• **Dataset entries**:

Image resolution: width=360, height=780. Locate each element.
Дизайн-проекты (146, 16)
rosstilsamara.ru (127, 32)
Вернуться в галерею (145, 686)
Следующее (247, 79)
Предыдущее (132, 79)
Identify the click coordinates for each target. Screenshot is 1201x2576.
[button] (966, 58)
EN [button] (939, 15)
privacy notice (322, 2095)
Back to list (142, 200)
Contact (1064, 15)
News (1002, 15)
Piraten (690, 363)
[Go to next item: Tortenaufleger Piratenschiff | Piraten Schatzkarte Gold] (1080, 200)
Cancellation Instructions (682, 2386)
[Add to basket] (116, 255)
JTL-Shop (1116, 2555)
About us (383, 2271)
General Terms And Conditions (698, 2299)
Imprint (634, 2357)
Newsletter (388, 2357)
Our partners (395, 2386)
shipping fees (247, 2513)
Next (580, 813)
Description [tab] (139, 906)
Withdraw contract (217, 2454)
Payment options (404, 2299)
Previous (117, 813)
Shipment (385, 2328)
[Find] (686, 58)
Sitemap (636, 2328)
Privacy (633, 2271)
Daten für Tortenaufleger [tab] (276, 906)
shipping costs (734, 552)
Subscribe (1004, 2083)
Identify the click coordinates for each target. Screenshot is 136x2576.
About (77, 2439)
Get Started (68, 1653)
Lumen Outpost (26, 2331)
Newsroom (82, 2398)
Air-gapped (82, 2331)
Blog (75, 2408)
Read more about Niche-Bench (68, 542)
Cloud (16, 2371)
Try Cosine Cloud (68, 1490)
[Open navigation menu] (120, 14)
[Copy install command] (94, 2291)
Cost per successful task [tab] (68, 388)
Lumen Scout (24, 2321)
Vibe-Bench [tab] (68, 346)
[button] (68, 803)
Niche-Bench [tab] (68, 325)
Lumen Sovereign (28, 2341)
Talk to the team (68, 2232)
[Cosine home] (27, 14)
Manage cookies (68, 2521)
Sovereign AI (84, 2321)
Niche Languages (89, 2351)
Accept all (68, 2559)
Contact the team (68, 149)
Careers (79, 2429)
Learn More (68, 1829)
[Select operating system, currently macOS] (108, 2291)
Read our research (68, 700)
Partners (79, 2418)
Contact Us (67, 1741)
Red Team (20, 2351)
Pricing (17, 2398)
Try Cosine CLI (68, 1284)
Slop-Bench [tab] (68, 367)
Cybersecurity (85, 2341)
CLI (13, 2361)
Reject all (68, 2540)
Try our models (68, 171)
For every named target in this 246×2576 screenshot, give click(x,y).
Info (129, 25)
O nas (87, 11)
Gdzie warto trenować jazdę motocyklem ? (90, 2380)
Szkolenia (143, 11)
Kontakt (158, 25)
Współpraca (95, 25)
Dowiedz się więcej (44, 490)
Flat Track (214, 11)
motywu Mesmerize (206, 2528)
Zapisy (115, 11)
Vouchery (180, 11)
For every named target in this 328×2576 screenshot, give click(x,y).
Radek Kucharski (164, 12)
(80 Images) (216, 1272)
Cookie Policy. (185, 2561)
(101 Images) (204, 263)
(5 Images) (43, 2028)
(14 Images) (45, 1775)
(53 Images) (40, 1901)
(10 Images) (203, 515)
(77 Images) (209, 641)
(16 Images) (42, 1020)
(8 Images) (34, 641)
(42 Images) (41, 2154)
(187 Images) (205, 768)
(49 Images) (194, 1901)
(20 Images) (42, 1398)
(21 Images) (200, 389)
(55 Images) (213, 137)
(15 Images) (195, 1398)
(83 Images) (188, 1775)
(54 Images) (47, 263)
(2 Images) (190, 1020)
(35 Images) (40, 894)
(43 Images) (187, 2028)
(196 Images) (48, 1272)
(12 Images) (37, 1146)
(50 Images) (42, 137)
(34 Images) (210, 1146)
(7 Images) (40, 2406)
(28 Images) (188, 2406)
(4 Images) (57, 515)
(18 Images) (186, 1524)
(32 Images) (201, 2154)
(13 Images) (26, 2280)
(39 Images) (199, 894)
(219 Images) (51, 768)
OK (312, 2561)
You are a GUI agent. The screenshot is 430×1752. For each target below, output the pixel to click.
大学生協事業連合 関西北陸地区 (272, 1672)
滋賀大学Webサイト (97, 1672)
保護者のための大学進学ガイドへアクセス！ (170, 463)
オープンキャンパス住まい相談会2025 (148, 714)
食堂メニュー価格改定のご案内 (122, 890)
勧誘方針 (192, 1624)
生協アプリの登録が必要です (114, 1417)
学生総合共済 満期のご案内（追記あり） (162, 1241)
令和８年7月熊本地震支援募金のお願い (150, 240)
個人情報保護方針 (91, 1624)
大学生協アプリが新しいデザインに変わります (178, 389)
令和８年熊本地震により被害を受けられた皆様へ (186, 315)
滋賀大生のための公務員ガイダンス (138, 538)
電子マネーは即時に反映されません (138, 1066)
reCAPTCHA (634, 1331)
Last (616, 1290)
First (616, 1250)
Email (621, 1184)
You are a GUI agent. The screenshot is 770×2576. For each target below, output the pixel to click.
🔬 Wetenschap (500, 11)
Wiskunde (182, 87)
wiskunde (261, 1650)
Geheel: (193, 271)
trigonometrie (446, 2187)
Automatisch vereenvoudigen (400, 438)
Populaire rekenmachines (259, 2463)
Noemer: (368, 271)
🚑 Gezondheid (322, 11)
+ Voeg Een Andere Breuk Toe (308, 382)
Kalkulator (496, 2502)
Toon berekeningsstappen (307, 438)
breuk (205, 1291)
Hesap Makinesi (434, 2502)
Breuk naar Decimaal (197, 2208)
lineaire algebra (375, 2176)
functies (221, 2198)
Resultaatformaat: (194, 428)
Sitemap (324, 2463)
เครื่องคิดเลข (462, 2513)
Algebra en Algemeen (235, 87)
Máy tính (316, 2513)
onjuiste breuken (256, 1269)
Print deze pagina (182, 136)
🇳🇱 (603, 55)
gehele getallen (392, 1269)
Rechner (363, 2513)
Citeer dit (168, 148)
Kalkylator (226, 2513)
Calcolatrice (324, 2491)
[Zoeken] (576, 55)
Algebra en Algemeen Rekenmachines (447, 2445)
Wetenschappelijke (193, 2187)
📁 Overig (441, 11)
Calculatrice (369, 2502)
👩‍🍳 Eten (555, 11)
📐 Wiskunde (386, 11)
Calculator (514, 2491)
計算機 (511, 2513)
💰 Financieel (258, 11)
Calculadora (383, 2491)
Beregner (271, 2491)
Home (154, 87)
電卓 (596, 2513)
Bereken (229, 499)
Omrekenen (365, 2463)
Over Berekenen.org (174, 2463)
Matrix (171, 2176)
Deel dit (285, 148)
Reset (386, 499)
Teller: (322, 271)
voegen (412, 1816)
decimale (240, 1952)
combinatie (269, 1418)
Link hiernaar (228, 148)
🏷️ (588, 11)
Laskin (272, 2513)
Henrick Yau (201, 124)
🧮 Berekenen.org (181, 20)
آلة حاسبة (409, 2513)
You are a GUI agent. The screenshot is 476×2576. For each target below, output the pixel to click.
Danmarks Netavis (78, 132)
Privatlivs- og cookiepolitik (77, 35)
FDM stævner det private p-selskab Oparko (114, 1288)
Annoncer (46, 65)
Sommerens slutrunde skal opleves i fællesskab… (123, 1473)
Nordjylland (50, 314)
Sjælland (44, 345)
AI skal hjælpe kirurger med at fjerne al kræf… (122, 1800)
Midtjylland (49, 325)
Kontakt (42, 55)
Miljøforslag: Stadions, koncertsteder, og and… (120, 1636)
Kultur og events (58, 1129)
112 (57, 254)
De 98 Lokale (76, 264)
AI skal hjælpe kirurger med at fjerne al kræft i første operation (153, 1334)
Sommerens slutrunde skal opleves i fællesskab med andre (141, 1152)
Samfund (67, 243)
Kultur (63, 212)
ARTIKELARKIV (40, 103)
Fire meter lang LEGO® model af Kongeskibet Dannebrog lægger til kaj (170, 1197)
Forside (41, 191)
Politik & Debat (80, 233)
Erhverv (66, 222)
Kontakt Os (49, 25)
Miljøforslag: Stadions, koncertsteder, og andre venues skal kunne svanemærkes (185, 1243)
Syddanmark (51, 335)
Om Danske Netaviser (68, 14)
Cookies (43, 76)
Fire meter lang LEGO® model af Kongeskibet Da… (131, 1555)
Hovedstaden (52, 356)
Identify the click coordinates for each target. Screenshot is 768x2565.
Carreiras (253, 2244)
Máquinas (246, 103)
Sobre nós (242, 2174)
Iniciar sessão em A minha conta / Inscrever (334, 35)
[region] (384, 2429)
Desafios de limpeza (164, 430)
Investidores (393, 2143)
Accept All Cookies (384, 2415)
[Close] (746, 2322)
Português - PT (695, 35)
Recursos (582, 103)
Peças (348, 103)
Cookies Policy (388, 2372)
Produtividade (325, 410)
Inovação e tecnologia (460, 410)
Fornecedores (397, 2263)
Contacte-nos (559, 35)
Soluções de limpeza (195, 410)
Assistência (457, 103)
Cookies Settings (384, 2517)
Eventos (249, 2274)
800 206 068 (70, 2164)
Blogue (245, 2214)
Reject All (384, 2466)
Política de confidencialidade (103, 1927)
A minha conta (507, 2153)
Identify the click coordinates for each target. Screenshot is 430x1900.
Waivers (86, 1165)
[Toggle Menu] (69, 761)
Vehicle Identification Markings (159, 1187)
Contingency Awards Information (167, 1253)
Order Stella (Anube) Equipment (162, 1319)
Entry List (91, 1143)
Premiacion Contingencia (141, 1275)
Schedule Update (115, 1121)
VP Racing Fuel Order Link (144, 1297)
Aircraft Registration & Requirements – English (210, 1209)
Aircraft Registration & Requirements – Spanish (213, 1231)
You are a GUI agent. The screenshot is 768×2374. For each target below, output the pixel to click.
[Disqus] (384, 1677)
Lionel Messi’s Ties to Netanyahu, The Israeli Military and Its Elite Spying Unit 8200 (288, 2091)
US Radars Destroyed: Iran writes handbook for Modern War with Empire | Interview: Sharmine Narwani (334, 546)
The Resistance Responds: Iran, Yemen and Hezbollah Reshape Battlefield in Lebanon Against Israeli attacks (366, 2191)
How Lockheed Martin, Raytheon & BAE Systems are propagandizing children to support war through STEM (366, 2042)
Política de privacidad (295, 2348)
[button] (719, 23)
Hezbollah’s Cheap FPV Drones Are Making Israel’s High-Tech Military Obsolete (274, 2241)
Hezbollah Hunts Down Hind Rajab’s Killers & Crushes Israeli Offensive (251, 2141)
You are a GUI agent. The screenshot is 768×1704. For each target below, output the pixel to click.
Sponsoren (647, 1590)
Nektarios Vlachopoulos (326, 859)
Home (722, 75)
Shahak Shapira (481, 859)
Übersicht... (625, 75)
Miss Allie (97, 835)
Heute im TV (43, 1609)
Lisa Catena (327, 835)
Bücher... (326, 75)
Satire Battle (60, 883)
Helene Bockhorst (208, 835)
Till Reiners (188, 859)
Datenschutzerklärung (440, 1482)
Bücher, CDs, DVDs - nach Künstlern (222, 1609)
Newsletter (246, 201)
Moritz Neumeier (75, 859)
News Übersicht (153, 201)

• **Instructions to follow**:
For every line above that includes the string "Tortenaufleger", copy the line.

• **Exercise result**:
[Go to next item: Tortenaufleger Piratenschiff | Piraten Schatzkarte Gold] (1080, 200)
Daten für Tortenaufleger [tab] (276, 906)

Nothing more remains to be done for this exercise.